| WHAT IS REQUIRED |
Every line from the one containing "גיל התבגרות (1084, 581)" through the last line below should be reproduced exactly; please include nothing else.

◆ ◆ ◆ ◆ ◆

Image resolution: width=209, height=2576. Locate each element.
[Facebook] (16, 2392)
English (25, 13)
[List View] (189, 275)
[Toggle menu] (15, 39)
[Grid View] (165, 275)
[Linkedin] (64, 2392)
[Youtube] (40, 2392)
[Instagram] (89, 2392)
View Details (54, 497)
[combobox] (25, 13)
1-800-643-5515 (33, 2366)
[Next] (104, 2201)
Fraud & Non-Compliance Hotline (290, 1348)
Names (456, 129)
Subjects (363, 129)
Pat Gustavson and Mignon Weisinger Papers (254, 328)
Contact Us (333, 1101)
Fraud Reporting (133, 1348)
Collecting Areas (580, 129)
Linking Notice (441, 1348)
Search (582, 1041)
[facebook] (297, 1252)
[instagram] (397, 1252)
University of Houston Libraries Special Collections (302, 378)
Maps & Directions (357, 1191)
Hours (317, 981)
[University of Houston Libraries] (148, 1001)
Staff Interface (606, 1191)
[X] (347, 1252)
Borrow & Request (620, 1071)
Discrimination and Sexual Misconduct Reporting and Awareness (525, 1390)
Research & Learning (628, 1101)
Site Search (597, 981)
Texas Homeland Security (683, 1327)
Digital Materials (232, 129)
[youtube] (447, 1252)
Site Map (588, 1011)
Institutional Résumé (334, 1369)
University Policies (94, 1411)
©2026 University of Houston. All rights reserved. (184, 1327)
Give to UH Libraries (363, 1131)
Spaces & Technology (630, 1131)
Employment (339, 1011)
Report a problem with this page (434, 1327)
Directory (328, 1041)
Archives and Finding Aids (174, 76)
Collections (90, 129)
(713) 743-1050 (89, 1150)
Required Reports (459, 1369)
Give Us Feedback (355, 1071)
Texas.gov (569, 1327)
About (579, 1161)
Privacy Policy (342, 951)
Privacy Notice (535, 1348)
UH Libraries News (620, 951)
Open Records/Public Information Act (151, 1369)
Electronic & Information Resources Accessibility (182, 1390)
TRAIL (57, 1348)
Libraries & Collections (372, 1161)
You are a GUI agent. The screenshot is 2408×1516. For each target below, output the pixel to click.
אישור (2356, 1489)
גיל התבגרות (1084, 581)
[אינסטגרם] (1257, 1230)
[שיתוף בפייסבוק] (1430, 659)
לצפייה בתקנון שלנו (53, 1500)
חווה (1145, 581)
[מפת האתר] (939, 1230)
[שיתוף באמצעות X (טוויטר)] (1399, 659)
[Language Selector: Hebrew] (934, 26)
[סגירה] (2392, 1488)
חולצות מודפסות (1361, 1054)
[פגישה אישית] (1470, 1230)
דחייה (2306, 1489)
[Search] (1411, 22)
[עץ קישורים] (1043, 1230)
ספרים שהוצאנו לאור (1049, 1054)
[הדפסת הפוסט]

◆ ◆ ◆ ◆ ◆

| RESULT BELOW |
גיל התבגרות (1084, 581)
[אינסטגרם] (1257, 1230)
[שיתוף בפייסבוק] (1430, 659)
לצפייה בתקנון שלנו (53, 1500)
חווה (1145, 581)
[מפת האתר] (939, 1230)
[שיתוף באמצעות X (טוויטר)] (1399, 659)
[Language Selector: Hebrew] (934, 26)
[סגירה] (2392, 1488)
חולצות מודפסות (1361, 1054)
[פגישה אישית] (1470, 1230)
דחייה (2306, 1489)
[Search] (1411, 22)
[עץ קישורים] (1043, 1230)
ספרים שהוצאנו לאור (1049, 1054)
[הדפסת הפוסט]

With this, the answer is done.